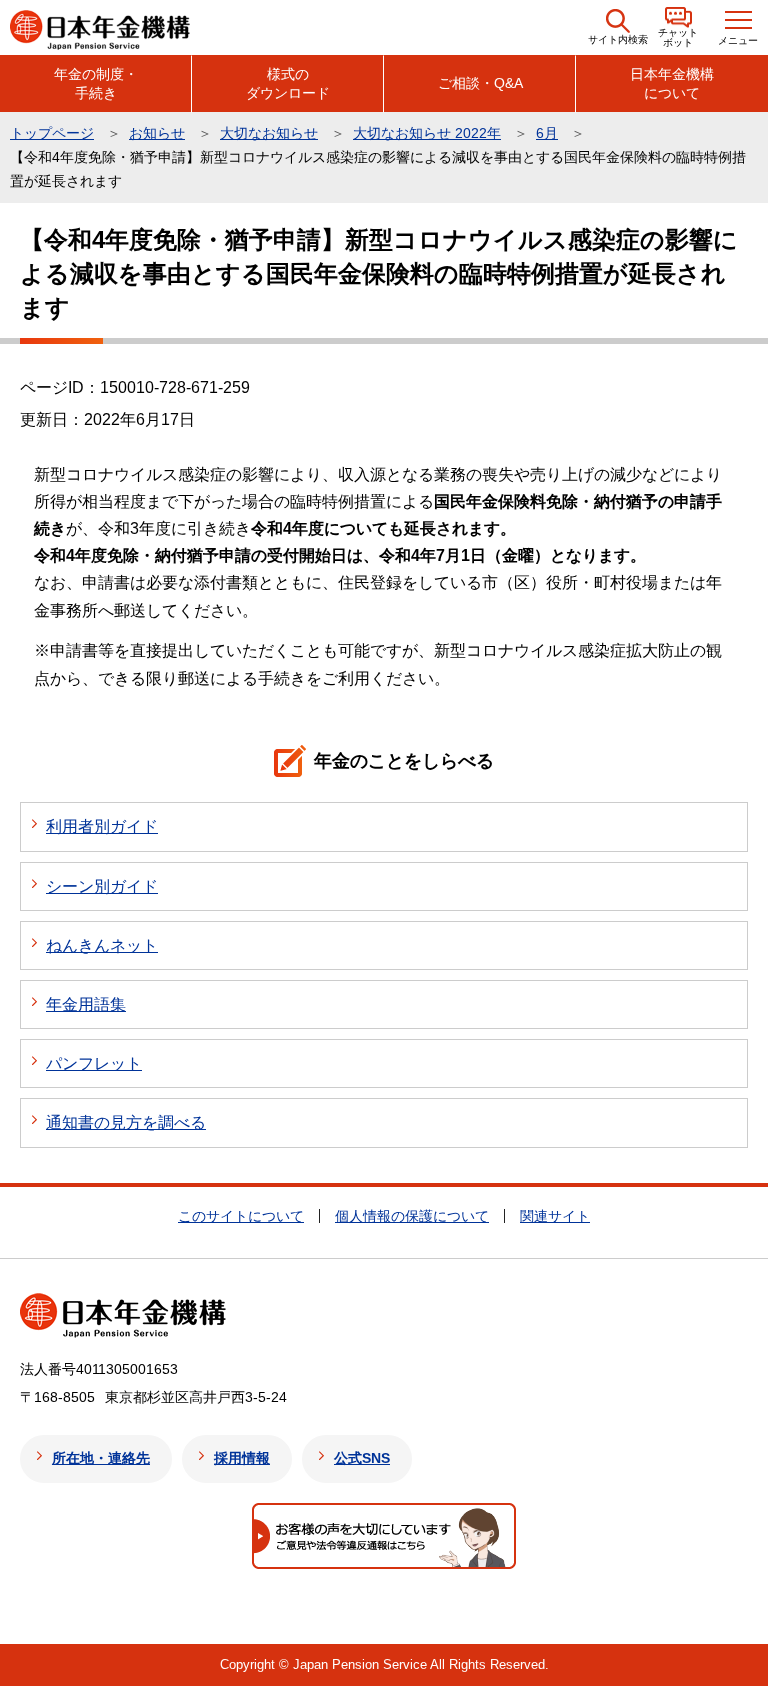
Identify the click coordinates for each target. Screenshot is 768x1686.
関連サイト (555, 1216)
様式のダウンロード (288, 83)
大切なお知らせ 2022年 (427, 133)
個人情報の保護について (412, 1216)
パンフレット (94, 1063)
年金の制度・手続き (96, 83)
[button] (618, 27)
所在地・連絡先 (101, 1458)
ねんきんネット (102, 945)
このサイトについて (241, 1216)
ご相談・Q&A (480, 83)
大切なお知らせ (269, 133)
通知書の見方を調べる (126, 1122)
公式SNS (362, 1458)
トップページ (52, 133)
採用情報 (242, 1458)
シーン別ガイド (102, 886)
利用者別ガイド (102, 826)
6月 (547, 133)
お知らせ (157, 133)
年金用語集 (86, 1004)
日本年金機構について (672, 83)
◇ ◇ ◇ ◇ ◇
**Instructions to follow**
Output the line containing "パンフレット (94, 1063)" and every line after it through the final line of the records above, exactly as written and nothing else.

**Expected output**
パンフレット (94, 1063)
年金の制度・手続き (96, 83)
[button] (618, 27)
所在地・連絡先 (101, 1458)
ねんきんネット (102, 945)
このサイトについて (241, 1216)
ご相談・Q&A (480, 83)
大切なお知らせ (269, 133)
通知書の見方を調べる (126, 1122)
公式SNS (362, 1458)
トップページ (52, 133)
採用情報 (242, 1458)
シーン別ガイド (102, 886)
利用者別ガイド (102, 826)
6月 (547, 133)
お知らせ (157, 133)
年金用語集 (86, 1004)
日本年金機構について (672, 83)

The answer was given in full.